> Task instructions:
From the goat feed thread, return word for word the passage that begins with "## StaceyRosado (Oct" and ends after "(Feb 17, 2008)".

# Dumor pelleted or Purina Noble Goat pelleted?



## jaytori220 (Mar 24, 2009)

I have 6 ND goats. 3 does and 3 wethers. Dry does. I dont breed. They are currently being fed orchard grass/alfalfa mix hay, free choice goat mineral and free choice alfalfa pellets and NO grain. I have one doe that is thin and she always had been since Ive had her and I feel that shes just a hard keeper. Shes not emaiciated. She could use a few pounds on her. 3 of the goats are overly plump and 2 are just right. All have been wormed with Ivomec about 3 months ago. I am wanting to start putting her on a pelleted feed and add beet pulp and maybe some ground flax seed to add some weight on her. I prefer a pelleted goat feed and the only thing available near us is at our local TSC which is their Dumor pelleted or Purina Noble Goat. I would like some feedback on either of these feeds and maybe some ideas on how to condition this doe. 
Here is a pic of the doe http://img.photobucket.com/albums/v438/ ... agoat4.jpg
Thanks in advance!
Tori


----------



## StaceyRosado (Oct 5, 2007)

I hear dumor is good -- Purina makes ok grain too. I havent used either specifically.

Ok so much for the help :hammer:


----------



## RunAround (Feb 17, 2008)

Dumor all the way, Purina can't compare.


----------



## sparks879 (Oct 17, 2007)

i dont like pre mixed grains. I would just add some black oil sunflower seeds.
beth


----------

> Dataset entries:
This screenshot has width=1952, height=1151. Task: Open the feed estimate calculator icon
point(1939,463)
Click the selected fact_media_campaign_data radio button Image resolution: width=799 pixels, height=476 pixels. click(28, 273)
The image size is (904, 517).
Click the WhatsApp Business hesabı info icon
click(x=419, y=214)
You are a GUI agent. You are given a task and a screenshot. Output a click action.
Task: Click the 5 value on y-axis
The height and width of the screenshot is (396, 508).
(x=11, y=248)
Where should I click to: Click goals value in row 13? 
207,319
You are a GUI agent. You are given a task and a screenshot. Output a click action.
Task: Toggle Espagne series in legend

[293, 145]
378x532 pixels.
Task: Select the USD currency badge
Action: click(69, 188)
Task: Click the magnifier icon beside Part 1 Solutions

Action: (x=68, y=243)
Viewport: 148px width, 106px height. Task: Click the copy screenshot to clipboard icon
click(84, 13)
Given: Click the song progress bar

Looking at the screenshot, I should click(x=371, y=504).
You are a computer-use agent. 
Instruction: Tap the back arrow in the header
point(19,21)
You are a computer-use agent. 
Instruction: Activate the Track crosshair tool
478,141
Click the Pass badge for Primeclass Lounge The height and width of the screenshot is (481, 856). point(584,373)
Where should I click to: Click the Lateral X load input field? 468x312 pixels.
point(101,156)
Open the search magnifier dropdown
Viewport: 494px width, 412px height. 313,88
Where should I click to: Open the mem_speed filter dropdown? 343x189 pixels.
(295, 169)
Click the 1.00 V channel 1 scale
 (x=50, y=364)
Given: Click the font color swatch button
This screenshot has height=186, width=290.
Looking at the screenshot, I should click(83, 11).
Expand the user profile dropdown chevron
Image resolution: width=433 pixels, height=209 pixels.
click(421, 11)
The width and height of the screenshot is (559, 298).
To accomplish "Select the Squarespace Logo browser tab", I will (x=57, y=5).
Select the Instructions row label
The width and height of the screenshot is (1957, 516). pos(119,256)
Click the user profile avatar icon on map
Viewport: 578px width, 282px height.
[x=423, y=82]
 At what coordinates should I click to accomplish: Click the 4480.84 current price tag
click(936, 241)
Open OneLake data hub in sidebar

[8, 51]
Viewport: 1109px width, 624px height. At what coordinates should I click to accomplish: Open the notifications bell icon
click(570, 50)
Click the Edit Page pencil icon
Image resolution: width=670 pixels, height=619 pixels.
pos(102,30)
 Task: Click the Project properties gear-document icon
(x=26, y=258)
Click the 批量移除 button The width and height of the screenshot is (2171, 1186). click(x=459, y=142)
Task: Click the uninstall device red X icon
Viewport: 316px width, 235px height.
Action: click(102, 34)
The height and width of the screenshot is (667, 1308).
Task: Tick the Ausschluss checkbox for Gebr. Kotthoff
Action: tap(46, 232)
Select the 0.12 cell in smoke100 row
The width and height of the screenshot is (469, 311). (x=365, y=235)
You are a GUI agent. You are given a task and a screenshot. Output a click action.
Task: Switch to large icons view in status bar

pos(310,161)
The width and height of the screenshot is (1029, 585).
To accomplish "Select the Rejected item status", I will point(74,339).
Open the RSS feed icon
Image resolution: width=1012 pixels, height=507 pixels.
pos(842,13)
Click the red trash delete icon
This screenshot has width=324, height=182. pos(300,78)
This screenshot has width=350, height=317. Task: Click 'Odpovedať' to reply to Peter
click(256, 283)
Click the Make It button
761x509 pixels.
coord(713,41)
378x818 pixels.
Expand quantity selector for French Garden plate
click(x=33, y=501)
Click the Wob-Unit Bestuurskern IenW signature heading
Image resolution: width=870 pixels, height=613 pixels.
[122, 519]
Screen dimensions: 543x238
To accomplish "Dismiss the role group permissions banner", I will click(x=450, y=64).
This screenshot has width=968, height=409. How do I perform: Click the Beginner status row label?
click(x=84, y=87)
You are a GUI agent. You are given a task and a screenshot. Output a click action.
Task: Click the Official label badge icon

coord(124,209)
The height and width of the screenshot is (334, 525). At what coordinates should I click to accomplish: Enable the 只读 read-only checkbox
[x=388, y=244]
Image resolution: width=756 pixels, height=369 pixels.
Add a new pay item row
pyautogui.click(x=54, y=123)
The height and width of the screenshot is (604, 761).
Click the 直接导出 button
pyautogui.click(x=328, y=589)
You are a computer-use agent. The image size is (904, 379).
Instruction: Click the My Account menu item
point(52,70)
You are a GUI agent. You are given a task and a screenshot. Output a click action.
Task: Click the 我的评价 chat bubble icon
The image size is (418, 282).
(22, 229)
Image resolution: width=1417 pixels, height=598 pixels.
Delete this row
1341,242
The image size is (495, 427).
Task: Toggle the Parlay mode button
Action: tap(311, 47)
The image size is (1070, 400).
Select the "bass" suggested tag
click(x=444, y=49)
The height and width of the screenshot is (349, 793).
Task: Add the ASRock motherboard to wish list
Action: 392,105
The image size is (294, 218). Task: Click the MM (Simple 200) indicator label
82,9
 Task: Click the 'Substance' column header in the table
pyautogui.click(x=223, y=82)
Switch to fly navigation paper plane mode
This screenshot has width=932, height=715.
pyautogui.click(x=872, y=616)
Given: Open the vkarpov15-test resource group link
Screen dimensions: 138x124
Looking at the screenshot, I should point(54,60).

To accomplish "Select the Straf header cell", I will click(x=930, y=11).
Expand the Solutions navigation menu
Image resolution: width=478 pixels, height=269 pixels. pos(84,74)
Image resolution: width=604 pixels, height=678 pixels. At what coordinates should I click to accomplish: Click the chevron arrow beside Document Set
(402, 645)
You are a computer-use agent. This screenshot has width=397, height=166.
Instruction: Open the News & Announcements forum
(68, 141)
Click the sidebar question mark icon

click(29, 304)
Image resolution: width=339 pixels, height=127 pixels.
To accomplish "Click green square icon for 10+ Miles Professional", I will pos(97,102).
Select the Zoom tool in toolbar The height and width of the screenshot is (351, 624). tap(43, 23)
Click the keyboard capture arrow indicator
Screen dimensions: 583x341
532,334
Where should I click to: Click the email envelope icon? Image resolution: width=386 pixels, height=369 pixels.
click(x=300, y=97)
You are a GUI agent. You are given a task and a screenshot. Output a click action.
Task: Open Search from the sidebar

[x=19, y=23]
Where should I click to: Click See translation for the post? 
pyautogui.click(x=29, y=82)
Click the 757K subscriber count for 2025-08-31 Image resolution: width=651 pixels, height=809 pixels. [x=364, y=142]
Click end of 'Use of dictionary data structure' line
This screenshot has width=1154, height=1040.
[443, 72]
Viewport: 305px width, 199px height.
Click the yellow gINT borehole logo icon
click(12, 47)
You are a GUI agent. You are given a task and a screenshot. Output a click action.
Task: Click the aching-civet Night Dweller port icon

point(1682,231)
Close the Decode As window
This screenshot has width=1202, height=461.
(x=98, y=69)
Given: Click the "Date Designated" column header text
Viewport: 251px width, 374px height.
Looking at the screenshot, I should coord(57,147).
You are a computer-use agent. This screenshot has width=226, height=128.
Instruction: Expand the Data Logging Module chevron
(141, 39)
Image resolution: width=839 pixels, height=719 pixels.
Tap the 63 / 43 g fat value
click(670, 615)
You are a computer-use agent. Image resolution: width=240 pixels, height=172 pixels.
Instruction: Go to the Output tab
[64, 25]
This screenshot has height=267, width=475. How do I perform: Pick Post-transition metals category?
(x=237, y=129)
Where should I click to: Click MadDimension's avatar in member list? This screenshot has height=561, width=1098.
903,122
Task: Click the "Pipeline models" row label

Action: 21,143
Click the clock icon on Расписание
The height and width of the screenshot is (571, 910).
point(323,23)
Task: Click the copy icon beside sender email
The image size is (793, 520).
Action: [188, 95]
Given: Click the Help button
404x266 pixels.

> Correct output:
## StaceyRosado (Oct 5, 2007)

I hear dumor is good -- Purina makes ok grain too. I havent used either specifically.

Ok so much for the help :hammer:


----------



## RunAround (Feb 17, 2008)